DEATH FROM STROKE IN THE ESKD POPULATION; A COHORT STUDY IN AUSTRALIA AND NEW ZEALAND, 1980-2013

P MASSON1, NL DE LA MATA2, RA SALMAN3, P KELLY2, AC WEBSTER2,4,5

1Department of Renal Medicine, Royal Infirmary of Edinburgh, Edinburgh, Scotland, UK; 2Sydney School of Public Health, Sydney Medical School, University of Sydney, Sydney, NSW, Australia; 3Centre for Clinical Brain Sciences, University of Edinburgh, Edinburgh, Scotland, UK; 4Centre for Renal and Transplant Research, Westmead Hospital, Westmead, NSW, Australia; 5Centre for Kidney Research, The Children’s Hospital at Westmead, Sydney, NSW, Australia.

Aim: To compare death rates from stroke and stroke subtypes (ischaemic, haemorrhagic and all-cause stroke) between people with end stage kidney disease (ESKD) and the general population in Australia and New Zealand.

Background: Stroke incidence is higher in ESKD, but any mortality differences remain unclear.

Methods: We included all incident ESKD patients in Australia, 1980-2013 and New Zealand, 1988-2012, obtained from ANZDATA. Using data linkage, we ascertained the cause of death from the respective national death registries.
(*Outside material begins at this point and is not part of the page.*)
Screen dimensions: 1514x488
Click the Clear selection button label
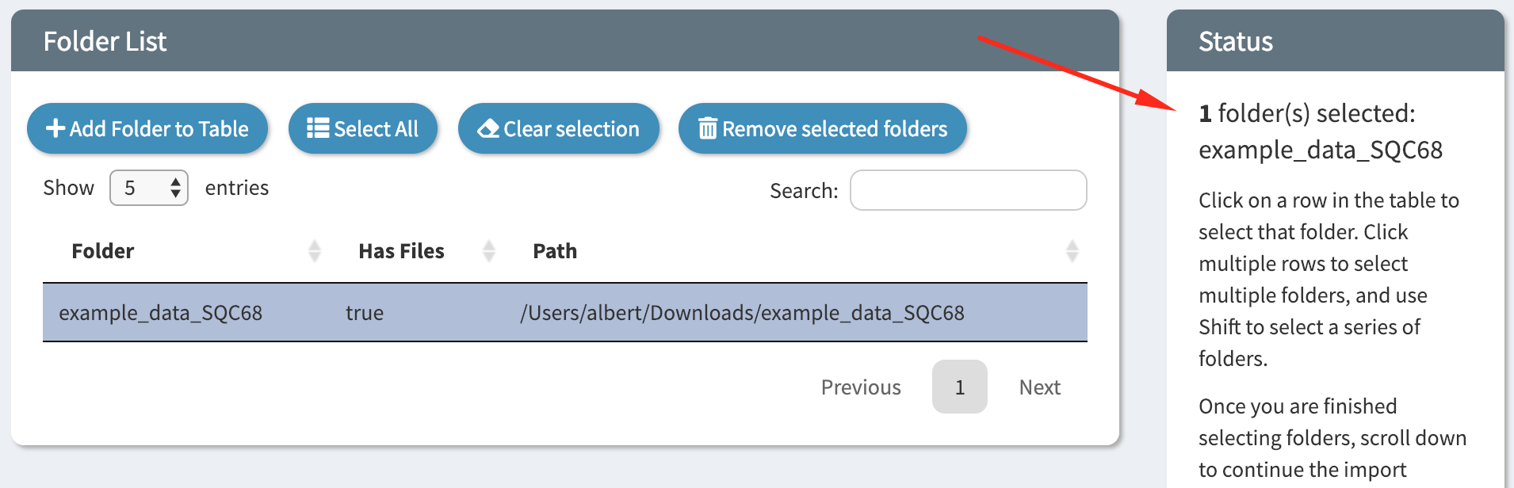point(572,128)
Crude mortality rates were estimated for all-cause and cause-specific stroke deaths in the ESKD population. We used indirect standardization to estimate standardized mortality ratios (SMR) by age, gender and calendar year, using the general population as a reference.

Results: We included 58,241 ESKD patients. There were 873 stroke deaths, including 108 ischaemic strokes, 259 intracerebral haemorrhages, 90 intracranial haemorrhages and 416 unspecified or other strokes, over 259,973 person-years (pys). The crude all-cause stroke mortality rate was higher in females (398.0 per 100,000 pys; 95% CI: 362.3-437.3) than males (290.9 per 100,000; 95% CI: 265.0-319.5) and increased with age. The all-cause stroke SMRs were greater for those of younger age and of female gender, where ESKD patients aged 30-49 years had more than 40 times the number of stroke deaths than expected in the general population (Females: SMR 80.2, 95% CI: 59.5-108.1; Males: SMR 41.7, 95% CI: 31.4-55.3). The SMRs for ischaemic and intracerebral haemorrhages followed a similar trend.

Conclusions: Australian and New Zealand stroke mortality rates are greater in the ESKD population than the general population. In particular, the number of stroke deaths were excessively high in ESKD patients aged 30-49 years and of female gender.